How a volunteer job gave me freedom to say no

Remember how I helped judge a short story contest for a literary journal? It was a great experience. The top three selections were powerful stories, and I’m thrilled that I got to play a small part in honoring the writers’ hard work. The journal containing the winning selections comes out in mid-March.

Well, around two weeks ago, the editor-in-chief emailed me, asking if I would be interested in volunteering as an associate fiction editor for the journal. I jumped at the chance.

My job is simple: read all the fiction submissions and vote yes, no, or maybe.

Simple doesn’t mean easy or short, though. I’m jumping in at the middle of their six-month reading period, so I’ve had to play catch up on November and December submissions.

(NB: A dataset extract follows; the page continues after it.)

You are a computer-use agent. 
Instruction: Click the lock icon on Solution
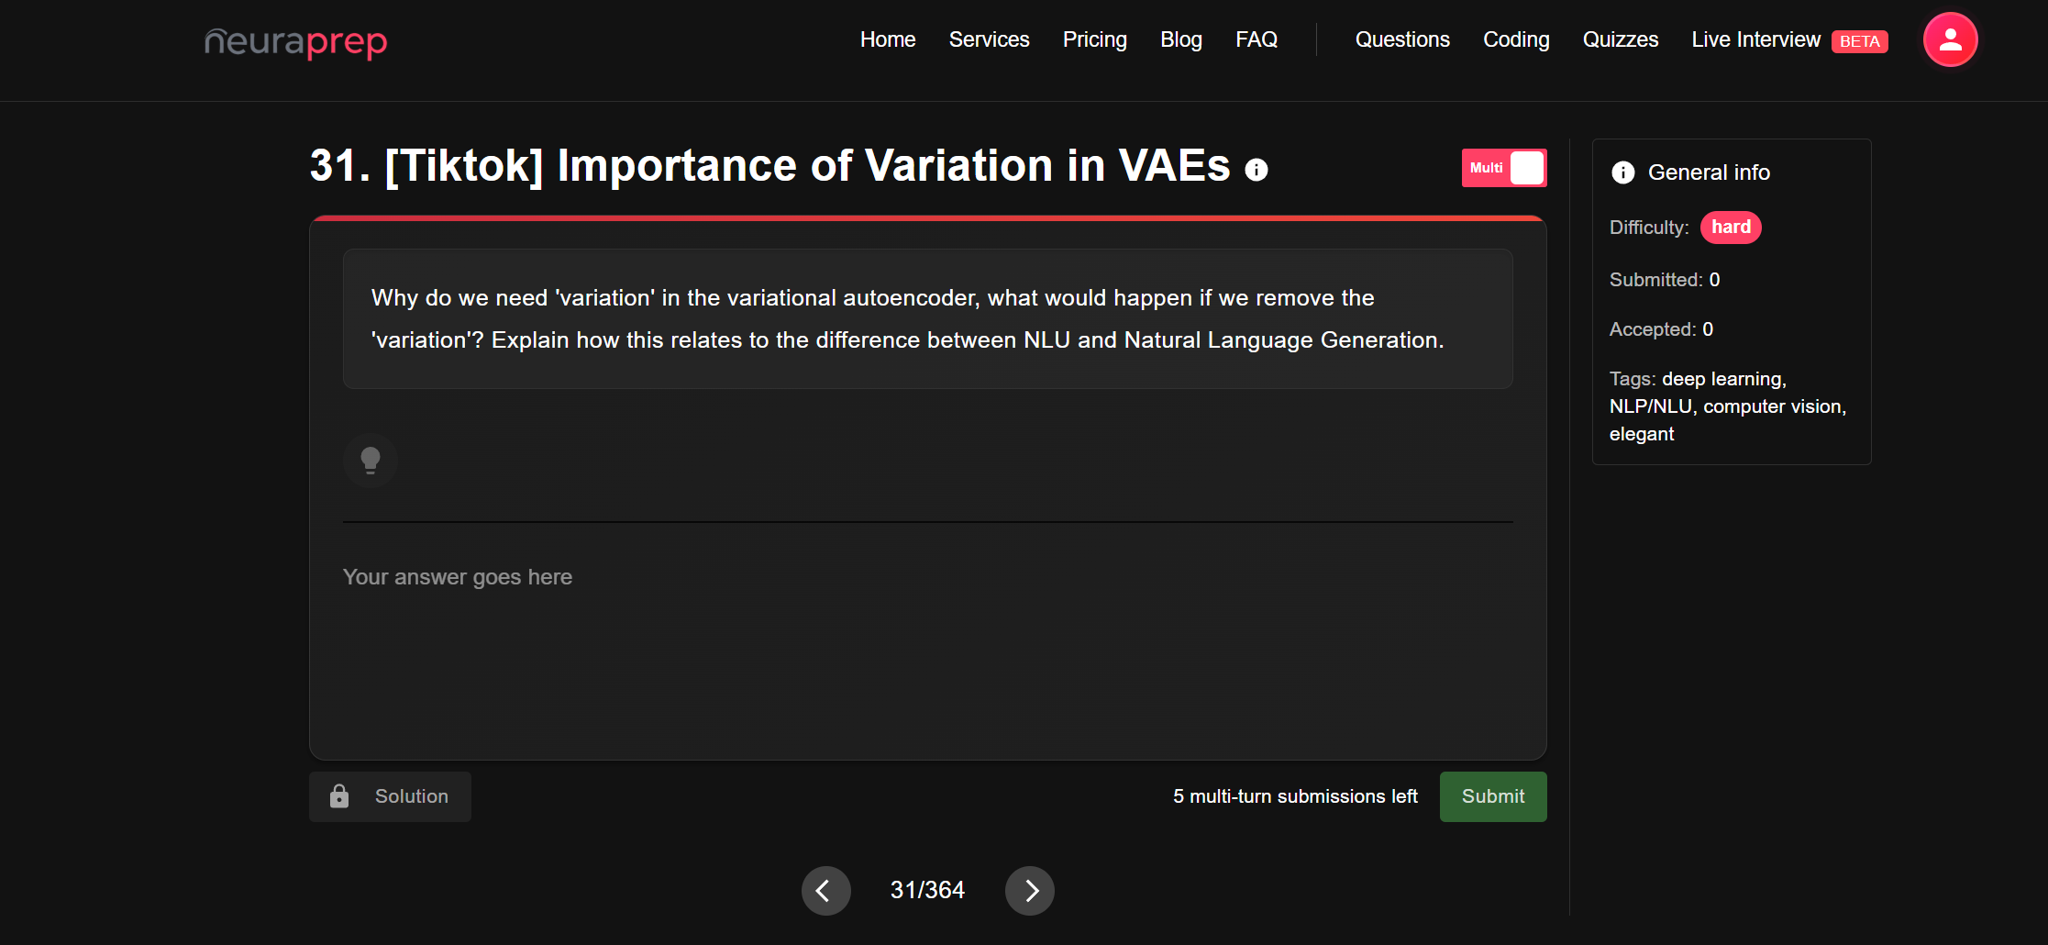tap(339, 796)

Now I’m down to the January and February submissions. 106 at my last reading time, which was this morning.

There are several benefits to me taking this position.

Number one, of course, is the chance to read and think like an editor, and to understand what they’re looking for in a manuscript or story.

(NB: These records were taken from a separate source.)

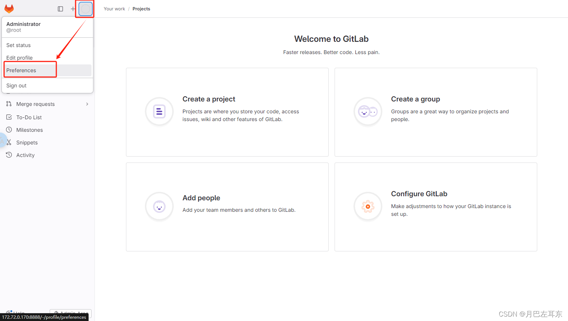The height and width of the screenshot is (321, 568).
Task: Choose Edit profile in the menu
Action: click(x=20, y=58)
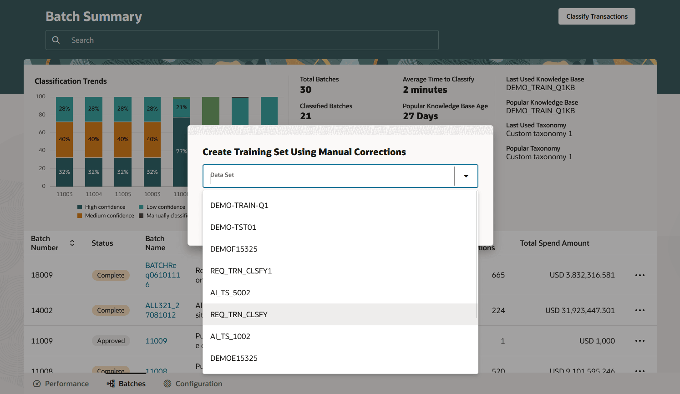Open the actions ellipsis for batch 14002
Image resolution: width=680 pixels, height=394 pixels.
pos(640,310)
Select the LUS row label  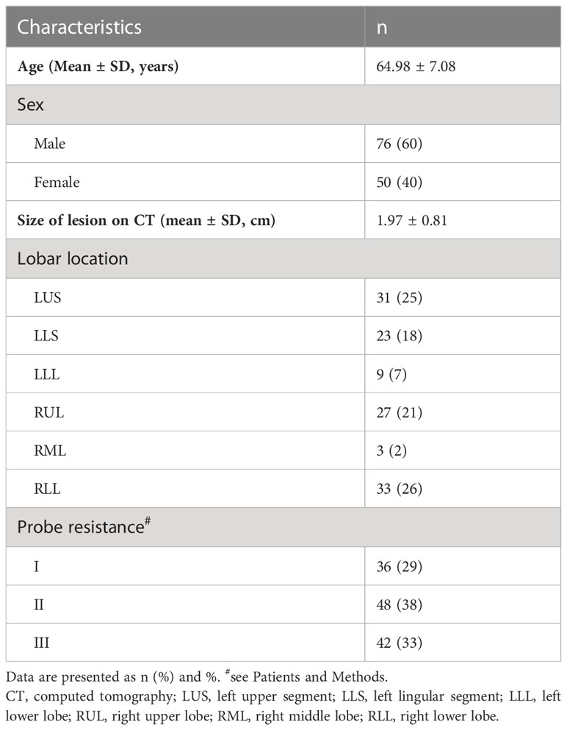(48, 297)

Number two is different. It’s about priorities. Having multiple stories to read each day, every day, takes time. Blogging takes time. Commenting on other blogs takes time. Writing the first (shitty) draft of a novel takes time. So do laundry, cooking, sleeping, cleaning toilets, helping with homework, driving to sports practice, listening to my children and husband. All of us have twenty-four hours in a day. (God doesn’t grant the extra-busy a twenty-fifth hour.) So if all of these activities are essential, what activities are thrown out?

The non-essential. The things that don’t jive with my goal of being a writer. The things that aren’t part of God’s calling in my life.  

I’ve already turned down another volunteer position, saving myself a months-long migraine and more interpersonal drama than a soap opera contains in a year’s time. It wasn’t a position I wanted to do or felt called by God to do. But in the past, I have had a hard time saying, “No, I don’t have time,” because “all” I’m doing is writing.

I’ve found that (at least in my area) people view my writing as a nice little hobby. (I’ve been told this before.) It doesn’t matter that I show up for work every day at 8 a.m. and write for several hours, break for lunch, and return to writing. For a lot of people, particularly technical people who move from point A to point B, what matters is the proof: proof in book form.

I don’t have a book published, nor do I have a contract and deadlines and evidence that I’m doing more than amusing myself by banging keys like a trained chimpanzee. The typical publishing-outsider thinks, if she’s really serious, she should be published by now. After all, that’s how it works in a  technical/ scientific/ engineering environment:

2 + 2 = 4.

Activity A + Activity B = Predictable result.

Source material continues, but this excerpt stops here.